Productivity


Now that football season is over, I wonder how much productivity increase there will be with the decline in fantasy leagues and Monday morning quarterbacking.  Regardless, here is one football player we can take with us year long.

Dealing with change management, I’ve lost count how many times I wanted to add an office linebacker to my team.

In another post a Slashdot, El Cubano asks the following question:

“ITworld is carrying a story (sorry, no printable version) saying that John Seely Brown (former chief scientist at Xerox and director of PARC, currently teaching at the University of Southern California) is encouraging engineering schools to change the way they educate. The article, quotes Mr. Brown saying the following: ‘Training someone for a career makes no sense. At best, you can train someone for a career trajectory…’. What do you think? Should engineering schools be producing tradesmen (like an apprenticeship program) or should they be producing ‘thinkers’ (people who can cope with a wide variety of problem inside and outside their area of expertise)?”

Having an engineering degree this reminds me of the multitude of choices presented upon graduation. On one hand I could have chosen a career with a defense contractor where I would apprentice with an older engineer to design and build a particular type of power supply for the remainder of my days, on the other, I could join a medical supplies organization where I would be responsible for various aspects in a manufacturing system and potentially groomed for a management position.

– Limitations of a Single Function –

This issue is not something that is limited to engineering alone. The presence of cross-functional teams in organizations is not a new concept. If a project requires multiple disciplines, a team is assembled ideally
comprised of experts in each category needed to achieve success. This has traditionally led many to be fearful that if multi-skilling is implemented it will dilute their professional identity.

Going forward engineers, managers, teachers, etc. are consistently going to be asked to do more with less. Whereas there are always going to be limits, which should be applied, a general knowledge of a multitude of disciplines will be necessary.

There have been calls for the reassessment of education in the US, part of which prompted the flawed “No Child Left Behind” legislation. Other countries are facing the same dilemma with due to the prevalence of American outsourcing. An article from The Economist (October 5th, 2006) mentions the early 2006 decline in IT outsourcing. Adrian Savage at SlowLeadership.com comments on this potential outsourcing bubble burst.

Now, it appears, outsourcing may be a victim of its own success. The school systems cannot keep up. More and more talented people are moving overseas in search of better incomes. As new corporations try to move in—too late—there are problems in finding enough skilled people for their work.

– Something about Everything –

Learn everything about one thing and something about everything else. This follows on from Dr. Edward Wilson’s concept of Consilience, the unity of knowledge. Where Dr. Wilson calls for a more fundamental approach to merging the sciences together for a greater understanding of our world, this principle may be applied to business as well.

To answer the original question, yes, there does need to be a fundamental shift toward skills training, but not so much that it dilutes the acquisition of expertise in a single field of study. An article from Small Business Trends highlights the growing emphasis on entrepreneurial education and training.

Entrepreneurial education is growing, especially at the university level, with over 1,600 higher education institutions offering such entrepreneurship education in some fashion. More people starting businesses will have training in the skills necessary to be successful as an entrepreneur. And it’s a good thing, because with the increasingly complex marketplace, they are going to need them.

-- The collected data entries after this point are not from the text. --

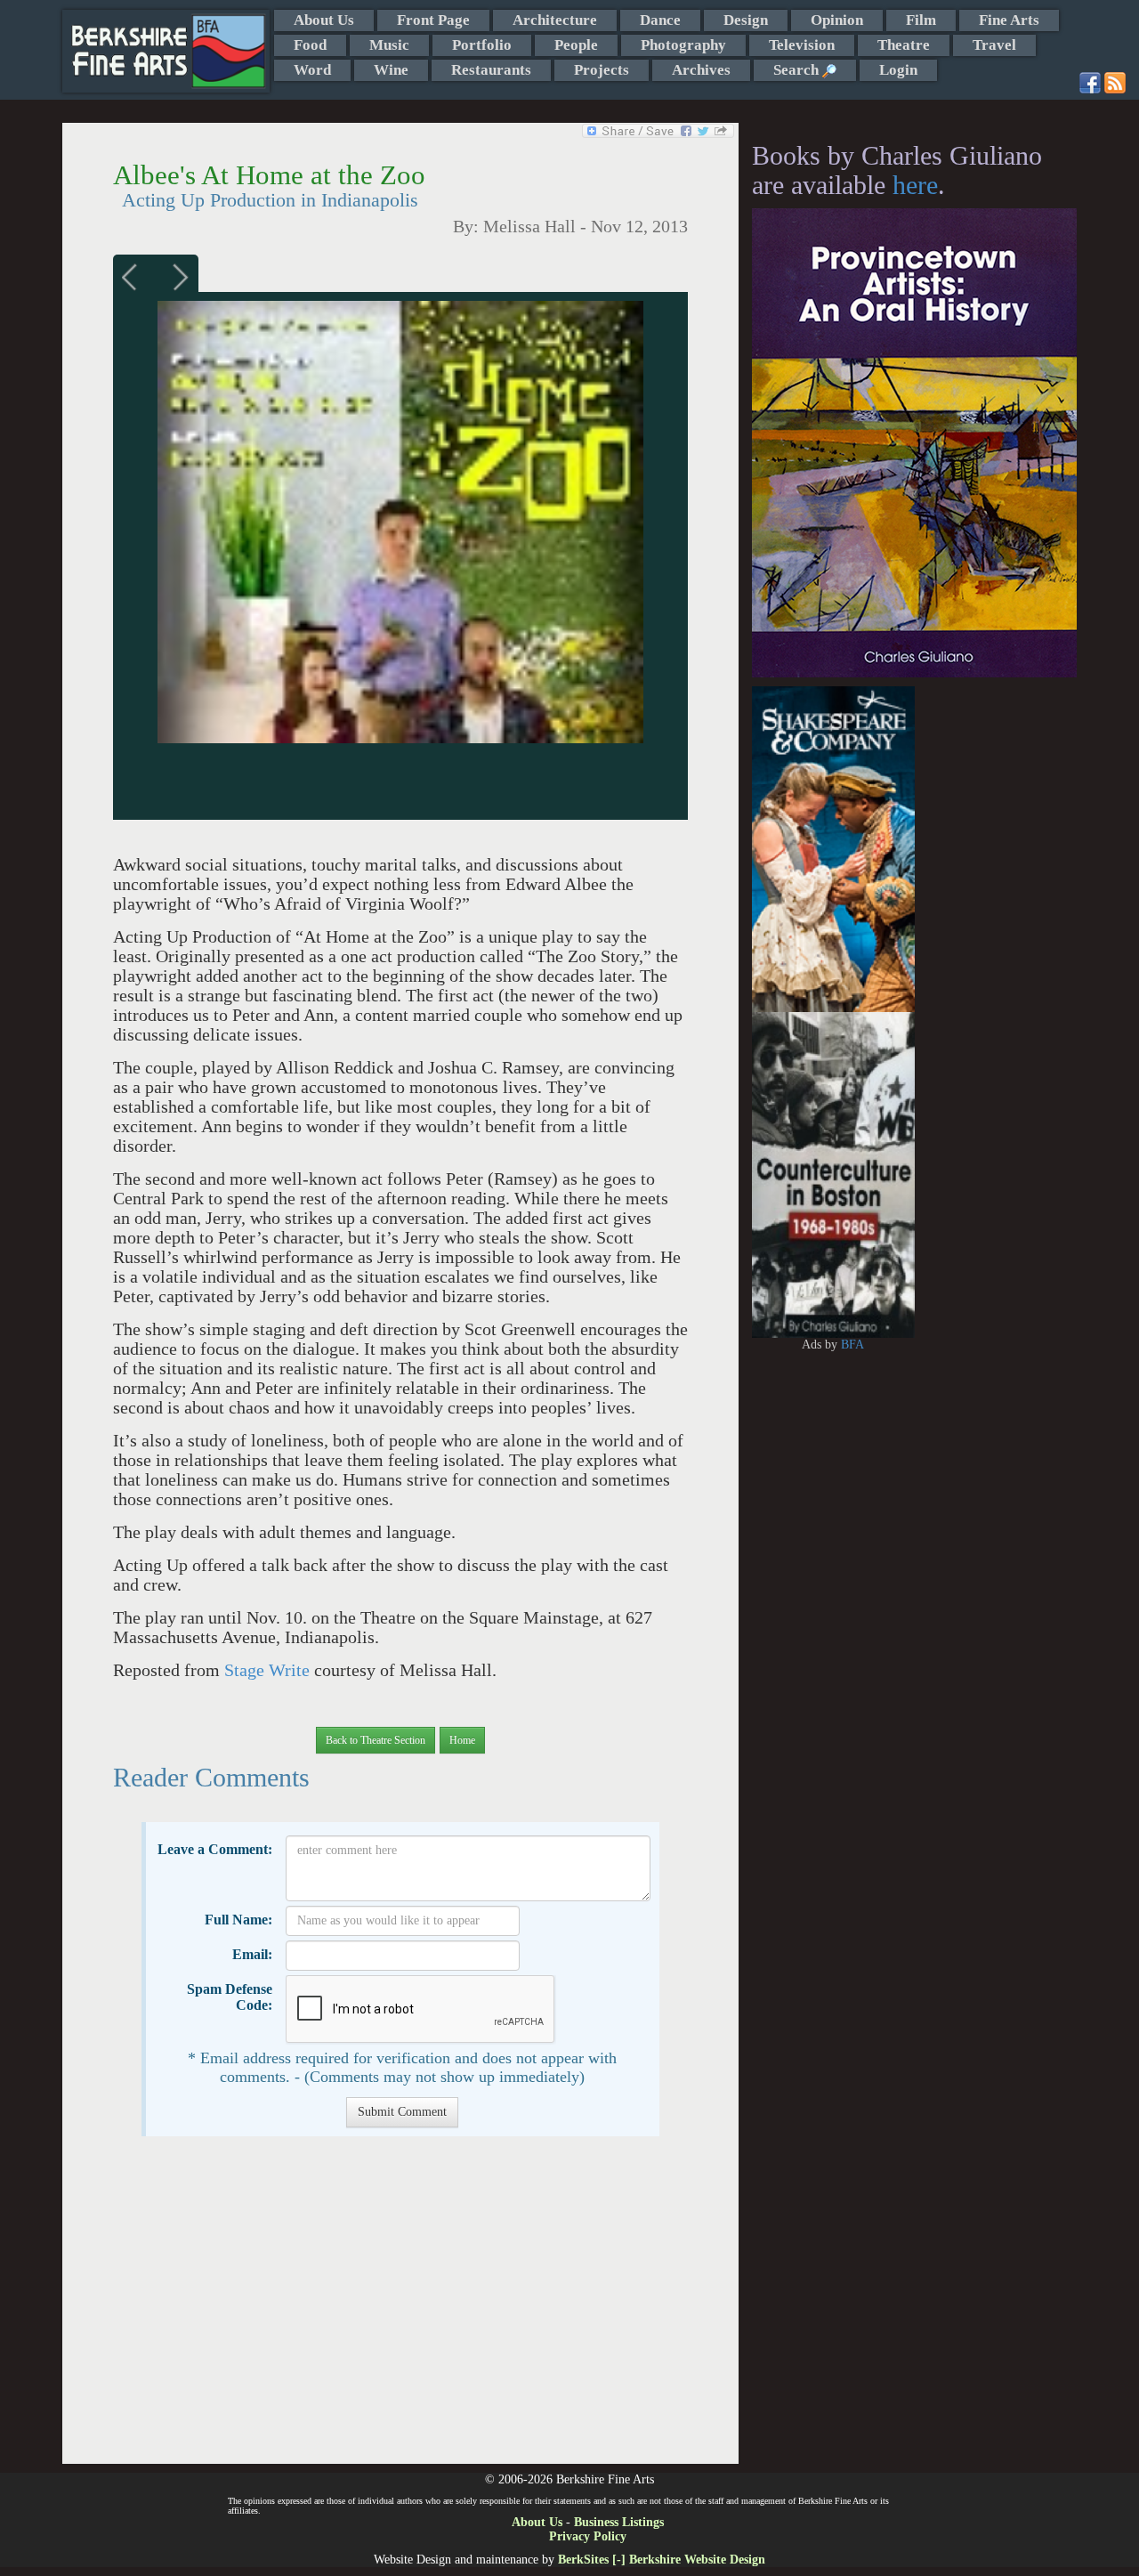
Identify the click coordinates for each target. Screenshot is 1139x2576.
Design (745, 20)
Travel (994, 44)
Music (389, 44)
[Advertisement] (399, 2309)
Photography (683, 44)
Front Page (433, 20)
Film (921, 20)
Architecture (555, 20)
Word (312, 69)
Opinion (837, 20)
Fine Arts (1009, 20)
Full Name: (238, 1919)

This is, as with many endeavors, must be a two-way street. There are only so many hours that can be spent sitting in a lecture hall and the amount of information necessary to master one subject is ever increasing. Students must make the personal commitment to continue learning new skills in order to compete and that is a mindset that must be instilled prior to college.

A recent post on lifehack.org, a site dedicated to tips and tricks to increase the productivity of everyday life, discusses the following myth.

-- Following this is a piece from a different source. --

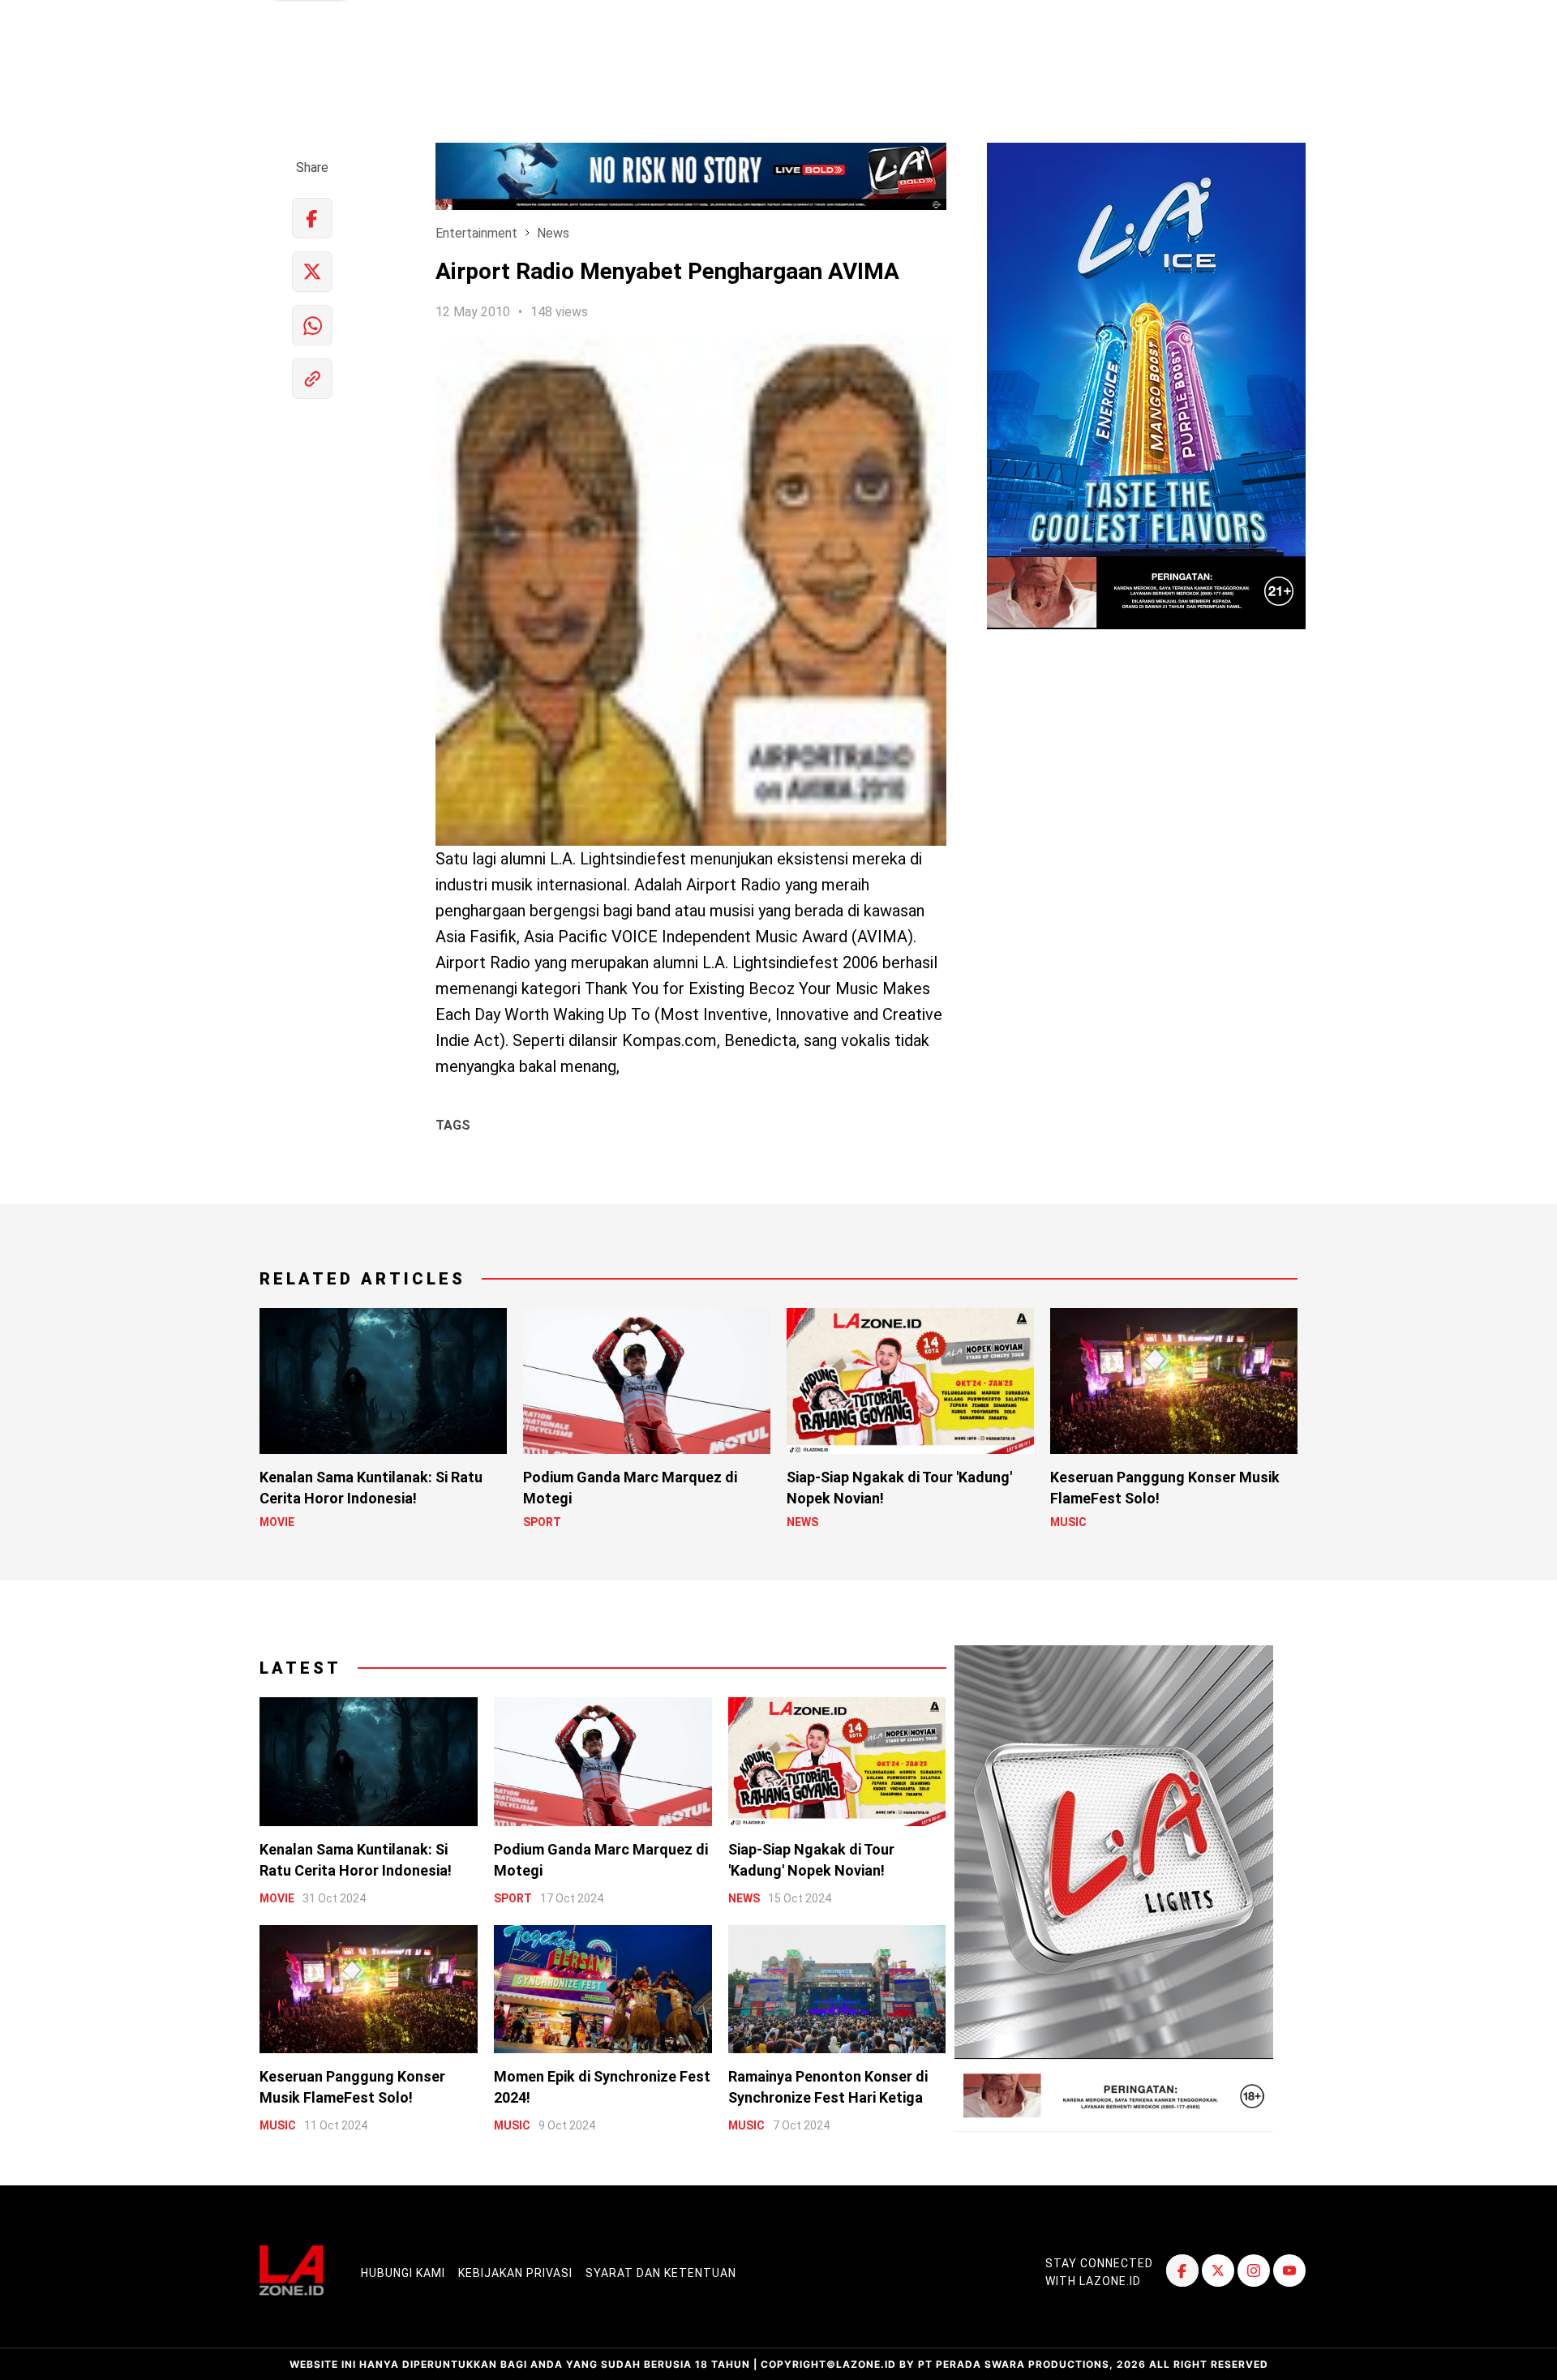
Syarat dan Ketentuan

Myth: Some people are born with an organizing gene or are natural organizers and others will never be organized.

Reality: Organized and productive people have a set of skills that lead to their being organized.

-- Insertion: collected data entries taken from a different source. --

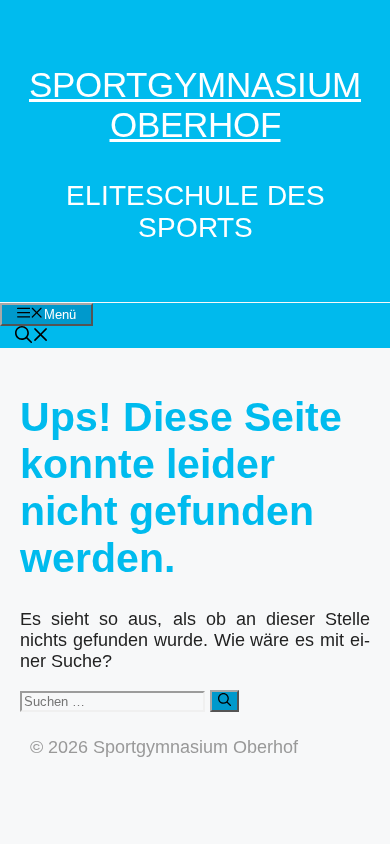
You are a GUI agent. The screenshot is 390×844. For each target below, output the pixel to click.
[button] (32, 337)
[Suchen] (224, 701)
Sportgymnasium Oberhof (195, 104)
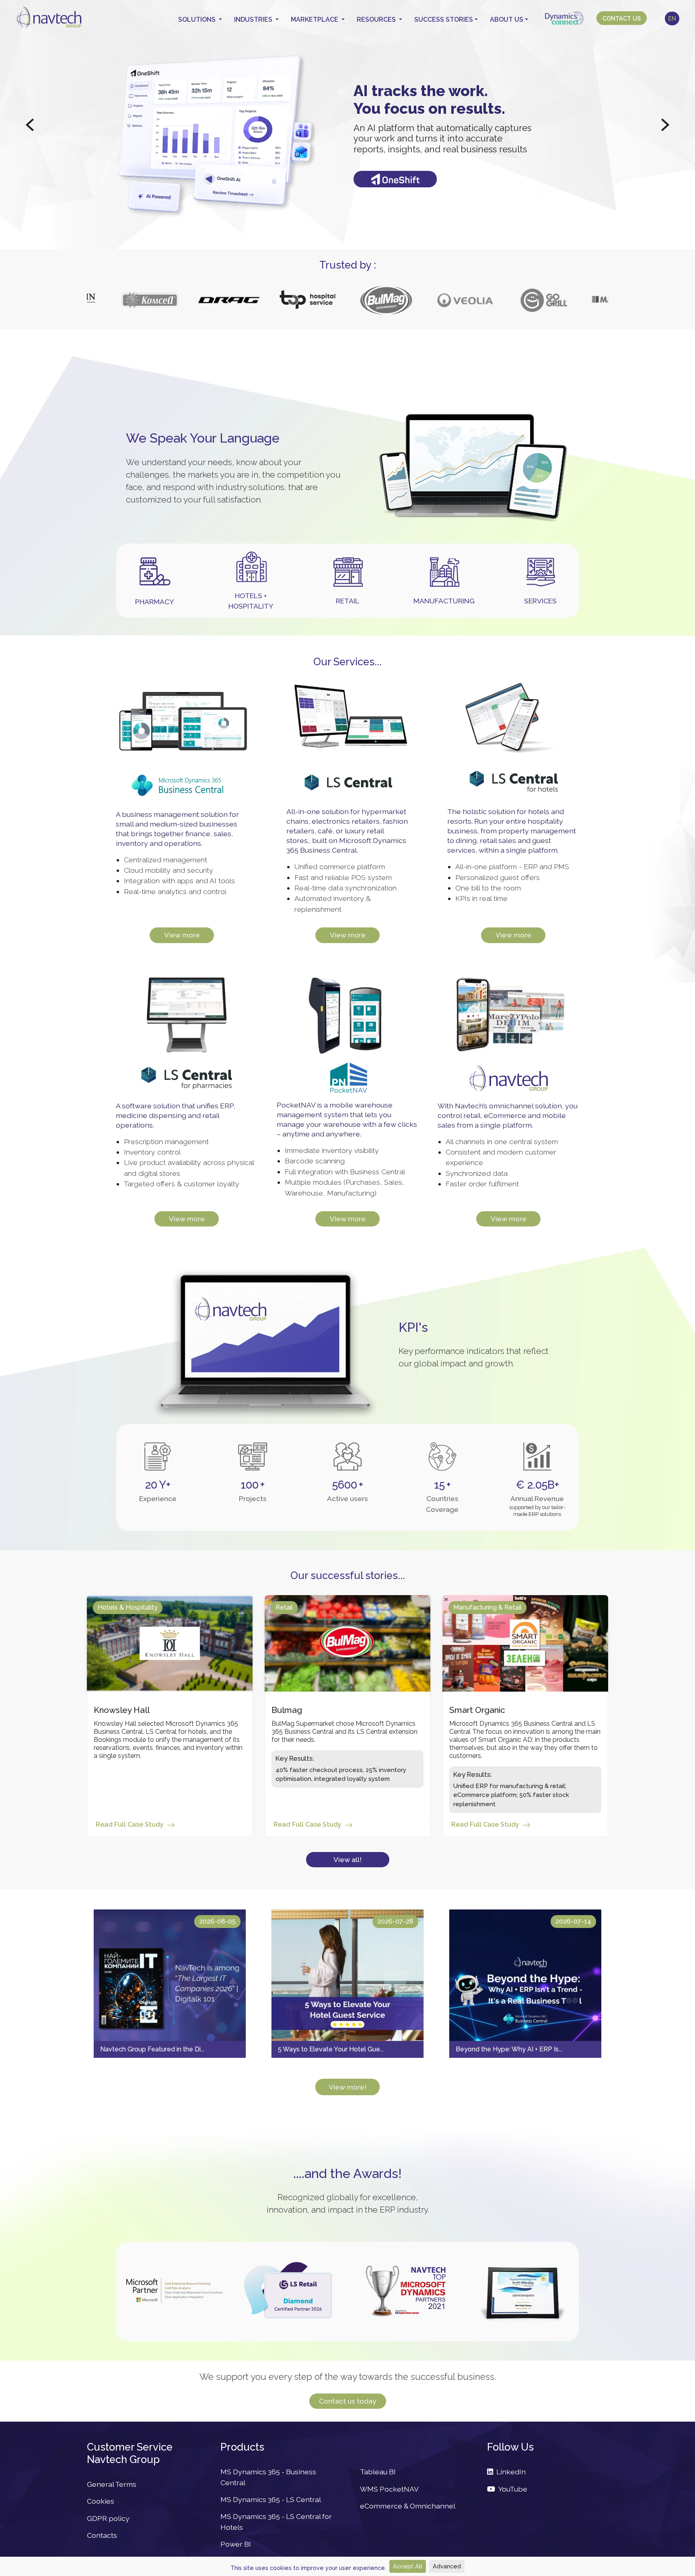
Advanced (447, 2566)
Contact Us (621, 18)
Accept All (407, 2566)
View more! (347, 2087)
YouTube (511, 2489)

This myth might actually be plausible. A recent ABC Primetime special briefly looked at the psychological disorder called compulsive hoarding. While most of us don’t suffer from this affliction there does appear to be a neurological basis for the condition.

Dr. David Tolin is conducting a study to see which parts of a hoarder’s brain become active when they are faced with making decisions. She is hooked up to a brain-scan machine and asked to look at pieces of her mail and decide whether she wants them to be thrown out. She then must watch the mail get shredded.

At this point, two parts of a hoarder’s brain become active. The brain’s orbitofrontal cortex is involved in decision making and causes a hoarder to process this experience as a punishing one. At the same time, the hippocampus of a hoarder actively searches for memories about the object. The hoarder tries to remember the object: what it is and why they saved it in the first place. By contrast, people without hoarding problems just don’t think about the object that much.

In addition it appears that the hoarder’s brain uses a different organizing method. Most people when organizing a stack of papers, for example, will begin by sorting large from small, mail from pictures, and so forth; creating more organized sortable piles. The hoarder tends to organize in a three dimensional manner, seeing an object as 3 feet in and two feet up in a pile that would look quite disheveled to the casual observer.